▶ **Exercícios**:
[A] No texto sobre as redes sociais, em que se baseia o documentário The Social Dilemma para contar as contrapartidas do social media?
[B] Transcreva do texto sobre as redes sociais o trecho que vai de "O mundo em que" até "cidadãos mais informados.", inclusive.
[C] Prossiga com o texto sobre as redes sociais a partir do ponto em que termina.

▶ **Texto selecionado**:
Menu

Redes Sociais: uma distopia que temos de balancear

O mundo em que vivemos tem vindo a sofrer transformações muito fortes desde o surgimento da internet e, mais recentemente, das redes sociais, que ocupam agora um lugar central nas sociedades.

À primeira vista, as redes sociais trouxeram-nos um conjunto de vantagens quase interminável e permitiram-nos coisas inimagináveis, como reencontrar amigos de longa data que julgávamos nunca mais reencontrar ou contactar com qualquer pessoa, em qualquer parte do mundo, a custo zero, apenas com um clique.

Além disso, as redes sociais democratizaram completamente o acesso à informação, dando-nos ferramentas para sermos, cada um de nós, cidadãos mais informados. 

Consagraram-se como um grande palco para os artistas desprovidos deles e aumentaram a exposição e visibilidade de pequenos negócios que dificilmente conseguiriam sobreviver sem elas.

Provêem-nos informação, produtos e serviços, cultura, entretenimento, e tudo aquilo que se possa imaginar, certo?

Porém, a indústria dos social media trouxe, também, desvantagens e perigos sobre os quais temos de estar a par.

O documentário The Social Dilemma explica o impacto, cada vez mais notório, que as redes sociais têm na nossa sociedade e as contrapartidas do social media são contadas com base nos testemunhos de vários ex-funcionários destas grandes empresas.

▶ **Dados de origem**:
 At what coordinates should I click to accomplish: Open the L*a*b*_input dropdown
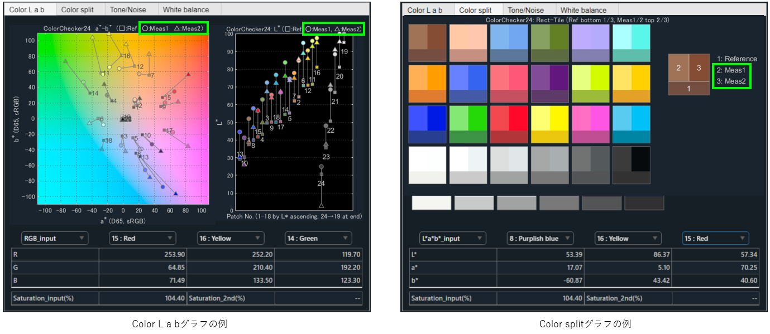tap(452, 238)
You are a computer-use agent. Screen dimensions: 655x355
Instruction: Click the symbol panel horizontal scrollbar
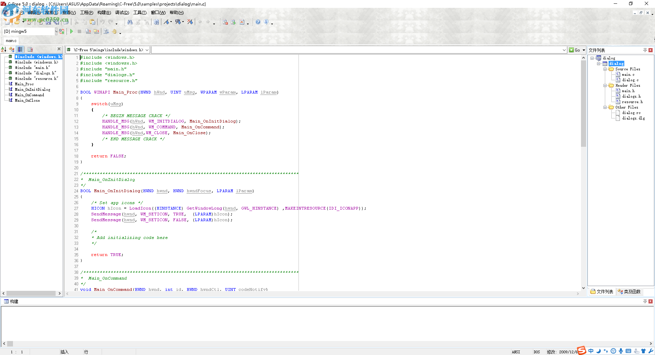coord(31,293)
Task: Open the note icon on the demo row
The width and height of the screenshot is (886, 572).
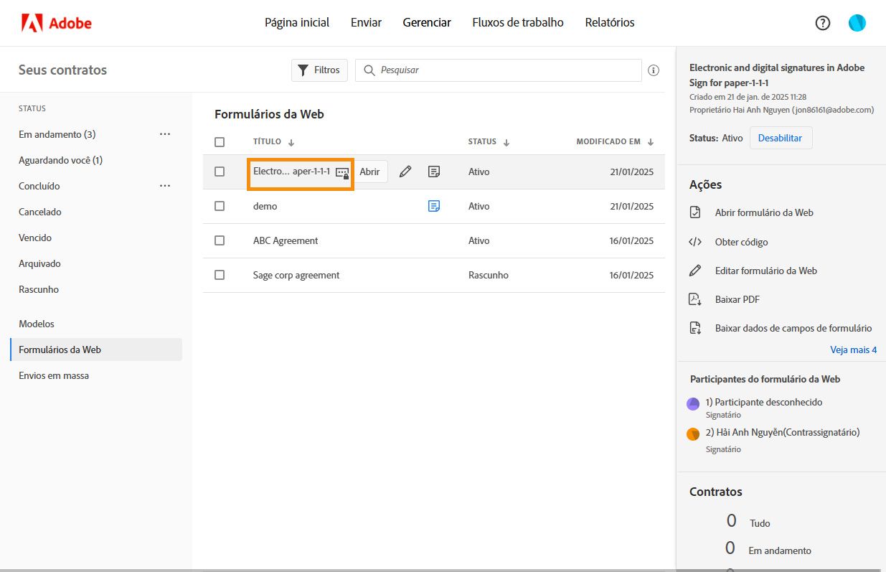Action: (x=433, y=206)
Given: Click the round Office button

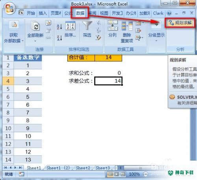Looking at the screenshot, I should [x=9, y=9].
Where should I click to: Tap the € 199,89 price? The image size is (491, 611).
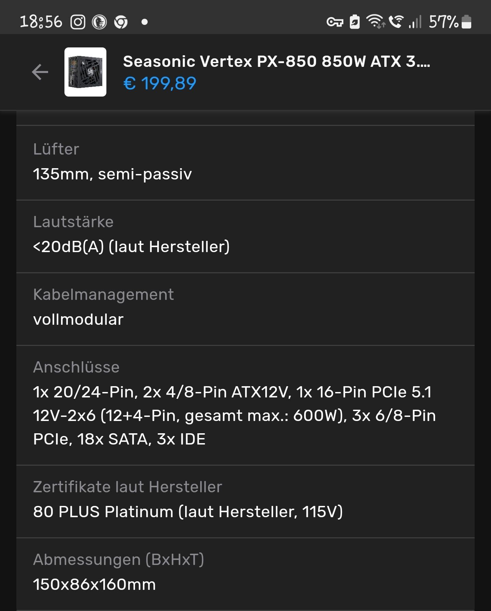tap(160, 83)
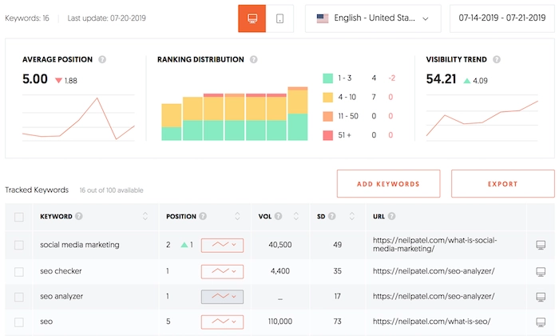This screenshot has height=336, width=559.
Task: View SERP desktop icon for social media marketing
Action: click(x=540, y=245)
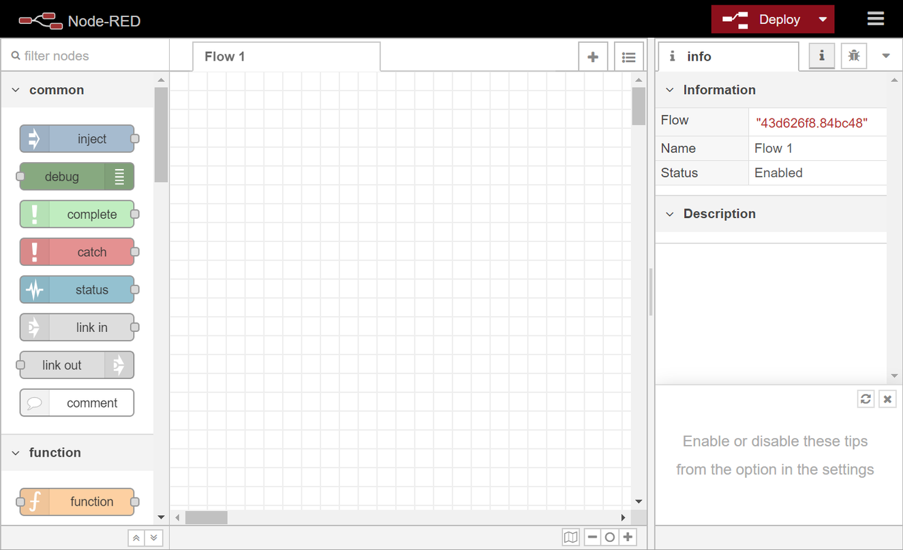The height and width of the screenshot is (550, 903).
Task: Select the inject node in the palette
Action: click(x=77, y=138)
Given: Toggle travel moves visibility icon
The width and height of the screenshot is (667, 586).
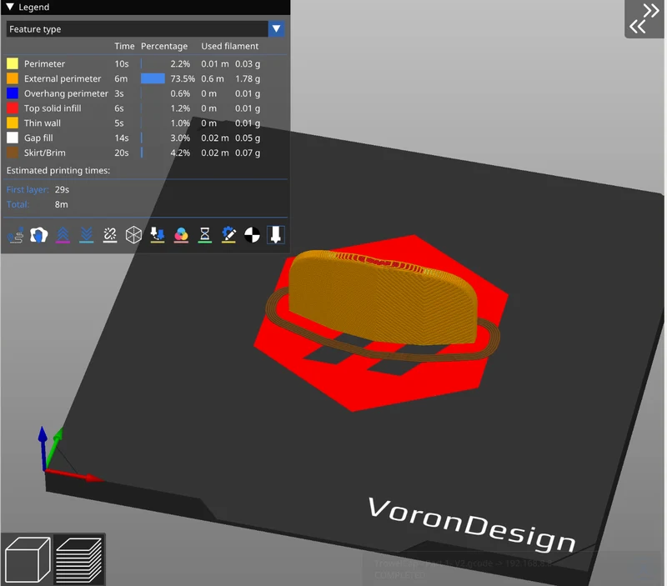Looking at the screenshot, I should [x=16, y=235].

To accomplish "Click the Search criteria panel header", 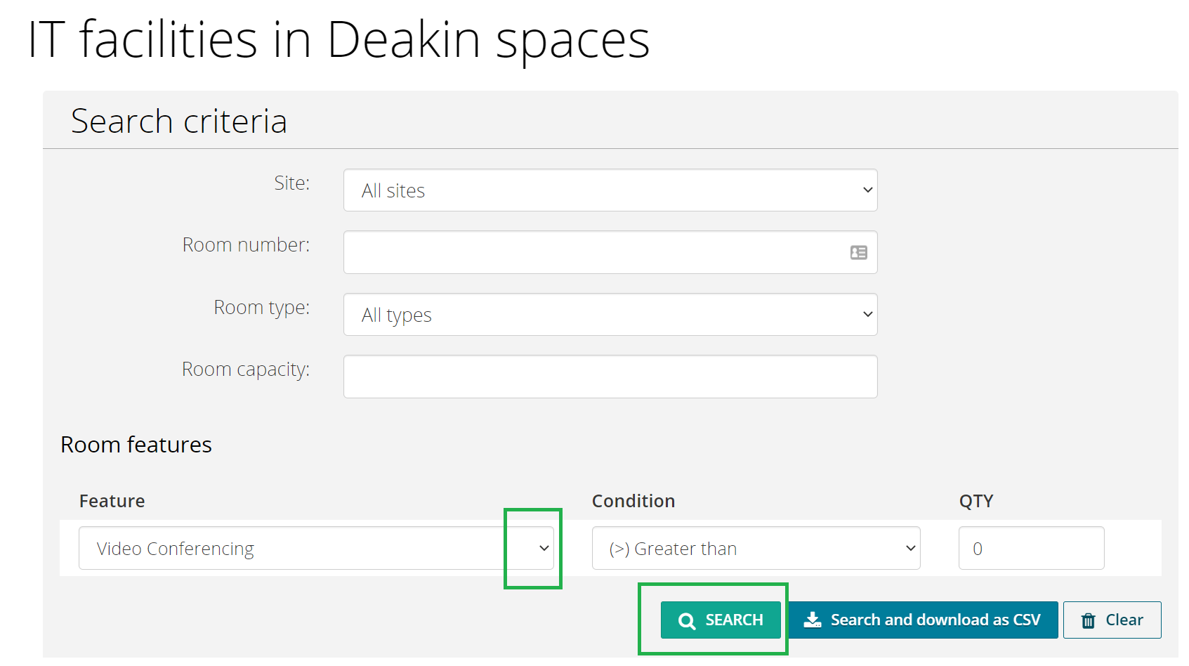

▶ **Resultados do exercício**:
[A] Nos testemunhos de vários ex-funcionários destas grandes empresas.

[B]
O mundo em que vivemos tem vindo a sofrer transformações muito fortes desde o surgimento da internet e, mais recentemente, das redes sociais, que ocupam agora um lugar central nas sociedades.

À primeira vista, as redes sociais trouxeram-nos um conjunto de vantagens quase interminável e permitiram-nos coisas inimagináveis, como reencontrar amigos de longa data que julgávamos nunca mais reencontrar ou contactar com qualquer pessoa, em qualquer parte do mundo, a custo zero, apenas com um clique.

Além disso, as redes sociais democratizaram completamente o acesso à informação, dando-nos ferramentas para sermos, cada um de nós, cidadãos mais informados.

[C]
Quem já teve a oportunidade de o ver (quem ainda não o fez, aconselhamos muito que o faça), certamente sentiu o alerta chocante que é dado para as repercussões dos algoritmos invasivos e as verdadeiras “intenções” das redes sociais.

É verdade que plataformas como o Facebook, Google, Instagram ou Twitter nos trazem imensas vantagens no nosso dia-a-dia, não obstante, talvez isso não nos seja oferecido a custo zero. 

The Social Dilemma começa com uma citação de Sófocles: “Nada vasto entra na vida dos mortais sem uma maldição”. 

Em bom português, “Não há duas sem três”, não é?

Sempre prezámos a Internet pela evolução e facilidade de comunicação que nos veio proporcionar. Ficou mais fácil conhecer pessoas, criar ligações rápidas, partilhar experiências e entrar em contacto com amigos, colegas e familiares, mas estaremos devidamente consciencializados para as suas contrapartidas?

Tim Kendall, ex-presidente do Pinterest, Justin Rosenstien, ex-engenheiro da Google e do Facebook, Sandy Parakilas, ex-gerente de operações do Facebook e Tristan Harris, ex-especialista em ética de design da Google, são apenas algumas das mentes que contribuíram para a mudança nas redes sociais, mas todos admitem o mesmo: “não era suposto tomar estas proporções”.

Os especialistas que contribuíram para a evolução das redes sociais temem agora os efeitos das mesmas na saúde mental dos utilizadores e sugerem que, com as mudanças certas, podemos salvar o que há de bom nas redes sociais.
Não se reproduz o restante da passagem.